“As Sombras Eternas” (Saída de Emergência, 2020) é o segundo volume de A Companhia Negra, a quilométrica série de fantasia escrita pelo americano Glen Cook que dá seguimento à história começada em “A Companhia Negra”, centrada nas crónicas de um lendário batalhão de mercenários, onde observámos a narrativa por uma grande angular: a Companhia é arrastada por vastos territórios ao sabor dos caprichos da Senhora, uma espécie de bruxa má com interesses por toda a parte.
Neste segundo tomo a acção é mais focada. No centro está a cidade de Zimbro, um ermo gelado e triste nos confins do Norte. É para lá que a Senhora envia um destacamento da Companhia Negra, para investigar o crescimento de um misterioso castelo negro, que se crê estar ligado ao seu maior inimigo, o ex-marido traído – o Dominador.

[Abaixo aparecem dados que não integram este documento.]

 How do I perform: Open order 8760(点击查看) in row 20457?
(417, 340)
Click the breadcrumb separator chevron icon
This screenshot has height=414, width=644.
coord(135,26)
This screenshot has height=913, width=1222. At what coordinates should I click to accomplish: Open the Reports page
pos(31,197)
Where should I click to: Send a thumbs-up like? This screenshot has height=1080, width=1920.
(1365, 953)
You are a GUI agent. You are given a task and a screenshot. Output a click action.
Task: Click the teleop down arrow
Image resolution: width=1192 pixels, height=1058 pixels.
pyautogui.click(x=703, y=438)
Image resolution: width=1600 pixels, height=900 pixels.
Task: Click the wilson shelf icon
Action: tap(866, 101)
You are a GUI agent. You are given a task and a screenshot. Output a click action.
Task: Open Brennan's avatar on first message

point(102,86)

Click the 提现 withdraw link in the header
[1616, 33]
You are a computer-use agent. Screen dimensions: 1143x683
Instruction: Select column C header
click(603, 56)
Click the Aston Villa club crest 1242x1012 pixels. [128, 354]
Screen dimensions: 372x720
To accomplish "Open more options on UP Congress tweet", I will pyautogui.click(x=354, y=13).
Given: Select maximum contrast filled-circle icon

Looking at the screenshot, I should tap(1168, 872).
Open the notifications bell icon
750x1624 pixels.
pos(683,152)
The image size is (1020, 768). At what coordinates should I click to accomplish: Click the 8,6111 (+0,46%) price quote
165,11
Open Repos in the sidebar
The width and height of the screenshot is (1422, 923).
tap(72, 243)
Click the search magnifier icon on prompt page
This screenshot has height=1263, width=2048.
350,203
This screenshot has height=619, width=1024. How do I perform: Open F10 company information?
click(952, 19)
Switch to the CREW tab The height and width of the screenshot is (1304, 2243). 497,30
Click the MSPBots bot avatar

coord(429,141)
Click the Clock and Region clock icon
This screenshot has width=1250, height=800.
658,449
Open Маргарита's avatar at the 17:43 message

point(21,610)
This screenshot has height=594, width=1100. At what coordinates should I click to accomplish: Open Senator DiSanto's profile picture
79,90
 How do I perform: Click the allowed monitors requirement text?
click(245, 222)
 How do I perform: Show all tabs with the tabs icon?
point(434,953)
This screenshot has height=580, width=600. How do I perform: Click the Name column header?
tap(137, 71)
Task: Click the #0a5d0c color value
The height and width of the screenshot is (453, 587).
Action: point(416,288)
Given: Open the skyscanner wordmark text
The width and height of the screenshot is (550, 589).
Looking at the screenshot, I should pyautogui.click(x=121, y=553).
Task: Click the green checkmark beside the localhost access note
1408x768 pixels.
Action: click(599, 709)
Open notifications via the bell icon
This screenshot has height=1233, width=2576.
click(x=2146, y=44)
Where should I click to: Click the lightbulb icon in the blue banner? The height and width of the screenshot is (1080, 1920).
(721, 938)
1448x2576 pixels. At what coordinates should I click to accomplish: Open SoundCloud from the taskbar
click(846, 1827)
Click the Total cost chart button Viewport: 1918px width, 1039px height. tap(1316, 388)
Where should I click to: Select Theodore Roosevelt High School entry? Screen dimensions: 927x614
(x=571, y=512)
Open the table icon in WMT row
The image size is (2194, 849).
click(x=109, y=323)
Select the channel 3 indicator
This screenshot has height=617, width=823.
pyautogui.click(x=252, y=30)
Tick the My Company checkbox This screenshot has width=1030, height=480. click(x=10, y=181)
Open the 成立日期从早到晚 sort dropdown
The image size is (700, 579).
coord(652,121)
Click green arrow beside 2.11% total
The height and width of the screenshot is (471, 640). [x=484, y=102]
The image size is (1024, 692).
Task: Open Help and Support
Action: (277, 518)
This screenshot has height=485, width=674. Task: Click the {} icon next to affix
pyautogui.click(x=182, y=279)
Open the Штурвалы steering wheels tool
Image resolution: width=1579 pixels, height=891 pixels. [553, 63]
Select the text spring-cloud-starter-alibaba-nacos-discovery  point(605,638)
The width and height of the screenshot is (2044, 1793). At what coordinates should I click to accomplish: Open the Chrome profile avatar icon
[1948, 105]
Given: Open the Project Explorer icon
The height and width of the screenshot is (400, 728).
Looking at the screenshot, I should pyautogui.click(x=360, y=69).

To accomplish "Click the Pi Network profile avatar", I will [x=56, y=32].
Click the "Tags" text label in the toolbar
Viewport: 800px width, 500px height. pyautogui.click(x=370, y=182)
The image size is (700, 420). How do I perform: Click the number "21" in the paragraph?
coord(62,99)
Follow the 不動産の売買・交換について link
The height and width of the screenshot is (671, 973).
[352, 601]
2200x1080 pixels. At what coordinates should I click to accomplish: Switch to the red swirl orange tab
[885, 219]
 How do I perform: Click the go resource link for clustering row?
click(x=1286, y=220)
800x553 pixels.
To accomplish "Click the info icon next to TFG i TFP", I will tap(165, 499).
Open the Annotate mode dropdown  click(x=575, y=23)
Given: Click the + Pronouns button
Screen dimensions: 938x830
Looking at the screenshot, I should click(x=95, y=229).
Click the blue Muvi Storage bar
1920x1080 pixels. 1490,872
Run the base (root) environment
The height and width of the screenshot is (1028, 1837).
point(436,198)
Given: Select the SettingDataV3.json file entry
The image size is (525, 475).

A cidade é um dos personagens do livro. É um vilarejo perigoso, sem piedade para os mais fracos, onde cada cidadão fará literalmente qualquer coisa para sobreviver (ou partir para bem longe). Talvez por isso, os habitantes de Zimbro não se incomodem com o crescimento do castelo negro e das suas criaturas tenebrosas.
O Físico, o nosso narrador no primeiro livro, partilha desta vez o protagonismo com o anti-herói Marrom Cabana, dono do Lírio de Ferro, uma taberna encardida cheia de gente pouco recomendável. Cabana é um cobarde em apuros, acossado por agiota, e prestes a perder a taberna quando se envolve com o Corvo, o desertor que abandonou a Companhia Negra no primeiro livro. Amorosa, a protegida do Corvo e uma peça importante da história, trabalha no Lírio a servir canecas lascadas de cerveja morna.
O livro segue a espiral descendente de Cabana, mergulhando nos cantos mais obscuros da mente humana. Há assassínio, venda de cadáveres, traição, vingança e personagens que, no fundo – bem no fundo -, nem são más pessoas, levadas pelas circunstâncias a actos terríveis. É com o percurso do taberneiro, de desgraça em desgraça até à redenção final, que o livro nos agarra pelos colarinhos.
Em paralelo, a própria Companhia Negra corre perigo – a lealdade dos mercenários para com a Senhora está por um fio. Há segredos que podem virar a poderosa feiticeira contra a Companhia, e essa seria uma fúria difícil de enfrentar.
Falando sobre a escrita de Glen Cook, o autor Steven Erikson descreve-a nestes termos: “Cook trouxe a história ao nível do humano, dispensando os arquétipos e clichés de príncipes, rainhas e feiticeiros. Ler os seus livros é como ler sobre a Guerra do Vietname sob o efeito de alucinogénios”. Na verdade, os arquétipos da fantasia estão de algum modo presentes, mas recebem uma camada de negrume, cinismo e crueza que os distinguem da fantasia mais fofinha. Depois de um primeiro volume algo confuso, a história ganha aqui um novo alento.